I wrote this thing…Backyard Mission: Empathy a while back. Tonight I got to see real glimmers of a dream and prayer I barely dared hope for.
A year ago, licking deep wounds, I began to pray for loving outreach to special needs families within our church…in our town.
Tonight I saw it happening! People getting trained to help special needs kids, people volunteering to provide respite care, a teacher that volunteered to move up every grade with my son in Sunday School… The parents of the autistic twins. (Due to the “flight risk” that their kids pose, they’ve been unable to attend church together for FIVE years.) They aren’t the only ones. And THOSE parents, their kids attend school 2 hours away, and THEY are volunteering their time to get this ministry off the ground!!!!
When my kids were swimming tonight it occurred to me. Letting them wear their “swimmies” all the time isn’t good for them. They need to feel their dependence. They need to know their need of us. And so it is with God…
Pushing past the pain,
Letting the breaks give way to prayer,
Letting the burn build strength that is not my own,
Seeing God working in a body of people,
Seeing the hands that He uses to care for His people…
No words for this.
“Beauty” doesn’t touch it.
This is just beautiful! Thank you for sharing and being honest and open and real.
Encouragement to spur me on! Thanks so much for stopping in!

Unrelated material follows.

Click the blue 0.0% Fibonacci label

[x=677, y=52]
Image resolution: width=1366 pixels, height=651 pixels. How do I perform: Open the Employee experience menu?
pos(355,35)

Beautiful, poignant, astonishing, *true* words. I love seeing people like you who are willing to “be the change” for those who need more. Because, really, we all need more of Him, and we are all the church. We can learn to especially need one another through all of our special needs, and know that He has provided the enough in Himself and through His people. … Love you, M!
Amen, Robyn!!! “He has provided enough in Himself and through His people.” RIGHT ON!!! So glad to have these bits of interaction with you, friend!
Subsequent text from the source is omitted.